The present disclosure relates to the technical field of fans, and in particular, relates to an electronic speed regulator having a built-in fan.
Fans are mainly used in model cars, model airplanes, model boats, electric drones and the like products. These products operate in a complex environment, and impose stricter requirements on the heat dissipation capacity. Therefore, the fan is required to have a better air generation capacity.
At present, the air generation capacity of the fan is widely concerned in the industry of models.
To overcome the defect in the related art, the present disclosure is intended to provide an electronic speed regulator having a built-in fan.
To achieve the above objective, the present disclosure employs the following technical solutions:
An electronic speed regulator having a built-in fan, wherein it comprises an aluminum part, a frameless fan, and one or more screws; wherein the frameless fan is mounted on the aluminum part via the screws, and the aluminum part includes a base and a heat-dissipating fence, the heat-dissipating fence being disposed at a top portion of the base, and an outer side wall of the heat-dissipating fence being provided with at least one hole-structured region constituted by a plurality of holes.
With the above technical solutions according to the present disclosure, the heat-dissipating fence of the aluminum part quickly transfers heat; by the design of the frameless fan and under cooperation of the hole-structured region, a heat dissipation effect of the fan is effectively enhanced, and an air outlet duct is smooth, which provides structural conditions for improvements of the air generation capacity. In addition, by the design of embedding the frameless fan into the aluminum part, the product is innovative in design concepts and has a novel shape, and the problems of a poor heat dissipation capacity and air generation capacity of the conventional fans are addressed. Further, the product according to the present disclosure is compact in structure, is novel and innovative, and has high values of utility and marketing.
One or more embodiments are illustrated by way of example, and not by limitation, in the accompanying drawings, wherein components having the same reference numeral designations represent like components throughout. The drawings are not to scale, unless otherwise disclosed.

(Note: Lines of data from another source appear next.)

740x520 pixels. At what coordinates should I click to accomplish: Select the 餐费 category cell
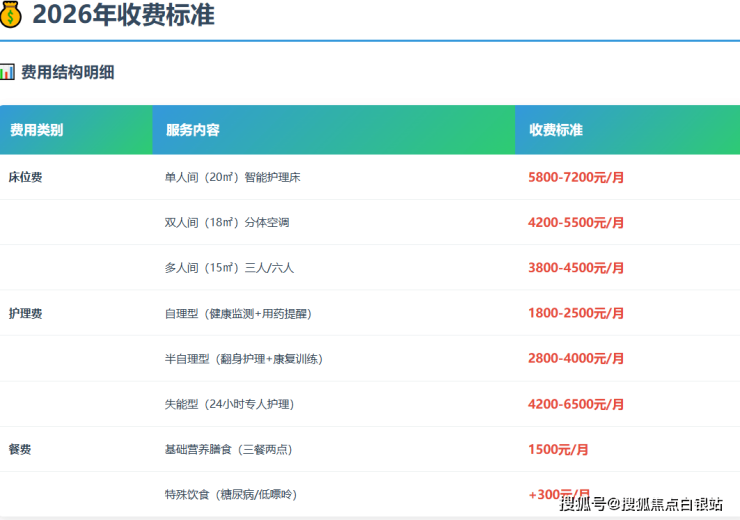click(20, 449)
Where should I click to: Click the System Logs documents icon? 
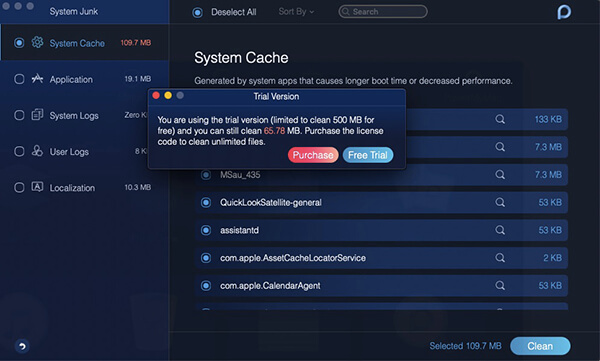tap(37, 114)
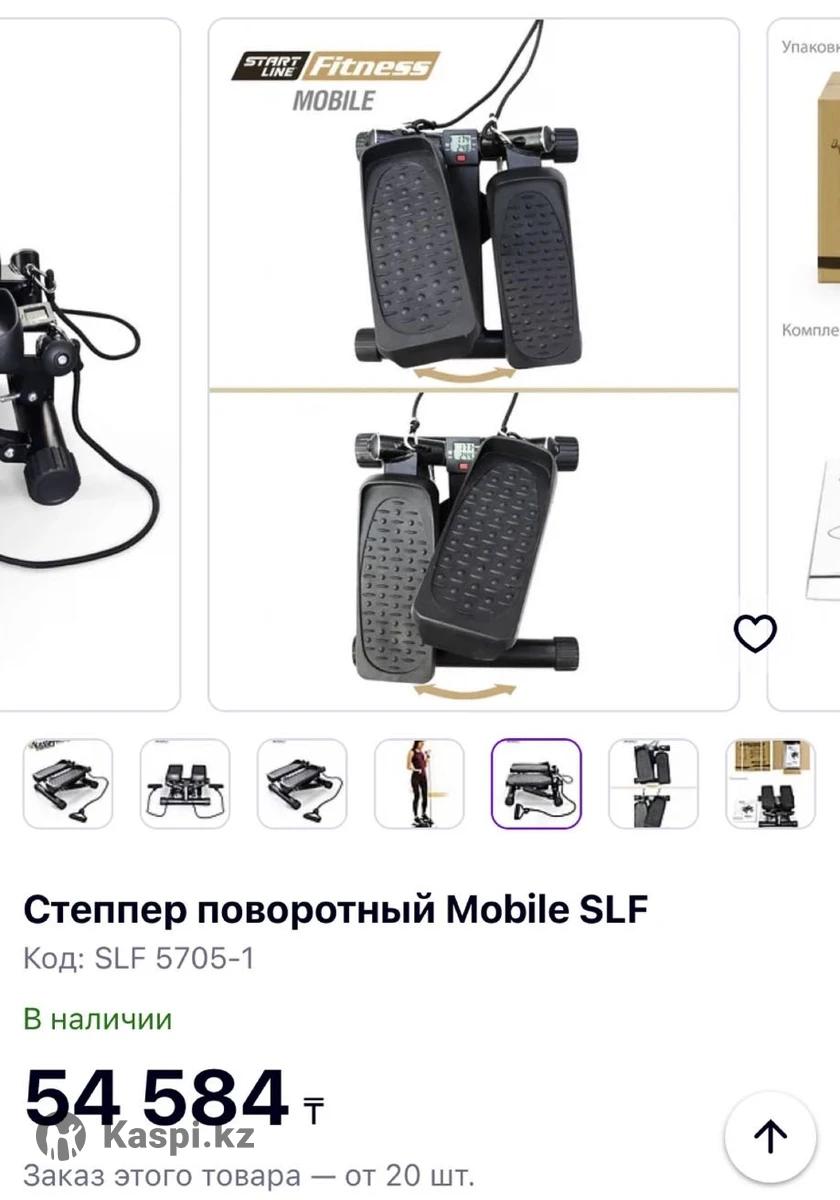
Task: Select second thumbnail showing stepper front view
Action: pos(185,784)
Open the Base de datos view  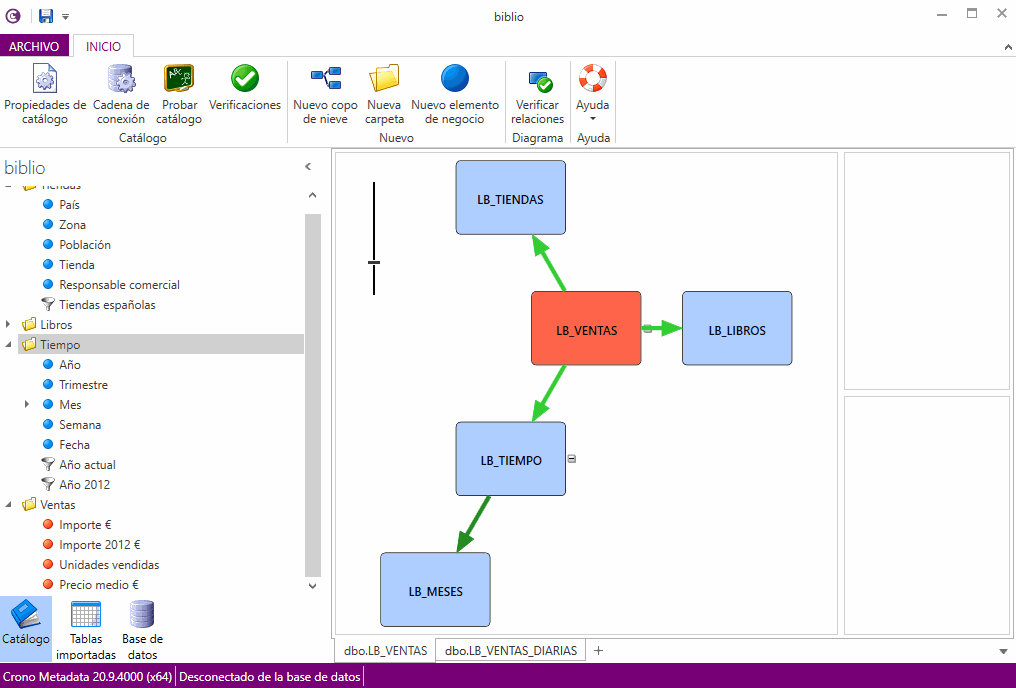pyautogui.click(x=142, y=630)
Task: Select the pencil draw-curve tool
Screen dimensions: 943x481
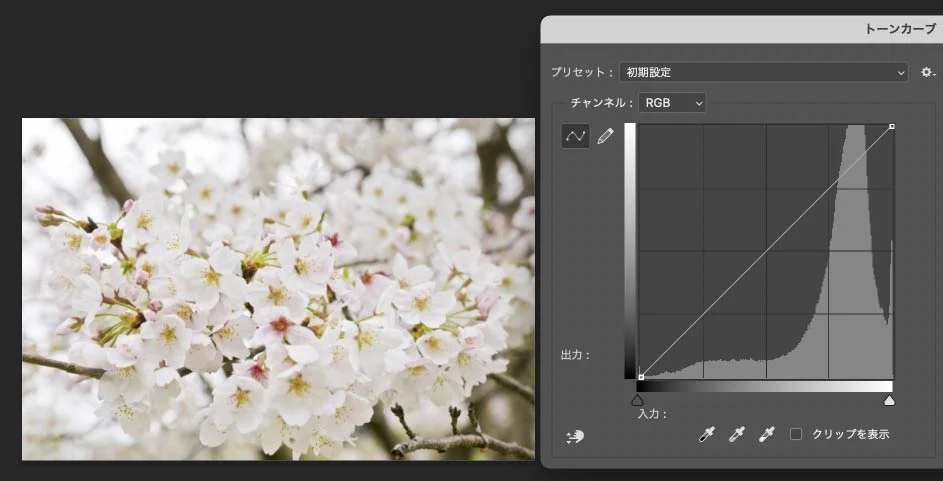Action: [x=605, y=136]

Embodiments of the present disclosure are described in detail with reference to attached drawings. However, the present disclosure may be implemented in a plurality of manners defined and covered by the appended claims.

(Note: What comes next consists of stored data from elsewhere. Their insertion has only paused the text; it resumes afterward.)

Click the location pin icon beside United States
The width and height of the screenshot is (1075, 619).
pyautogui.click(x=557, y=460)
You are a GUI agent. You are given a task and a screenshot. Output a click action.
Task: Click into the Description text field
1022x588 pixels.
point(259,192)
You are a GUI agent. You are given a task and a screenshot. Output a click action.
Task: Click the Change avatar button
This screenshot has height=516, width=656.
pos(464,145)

In a conventional fan, screws are locked on an aluminum part of an electronic governor, and a fan body is disposed outside. The fan has a frame, and thus does not have a smooth air duct.
As illustrated in
According to the present disclosure, the heat-dissipating fence 12 of the aluminum part 10 quickly transfers heat; by the design of the frameless fan 20 and under cooperation of the hole-structured region 121, a heat dissipation effect of the fan is effectively enhanced, and an air outlet duct is smooth, which provides structural conditions for improvements of the air generation capacity. In addition, by the design of embedding the frameless fan into the aluminum part, the product is innovative in design concepts and has a novel shape, and the problems of a poor heat dissipation capacity and air generation capacity of the conventional fans are addressed. Further, the product according to the present disclosure is compact in structure, is novel and innovative, and has high values of utility and marketing.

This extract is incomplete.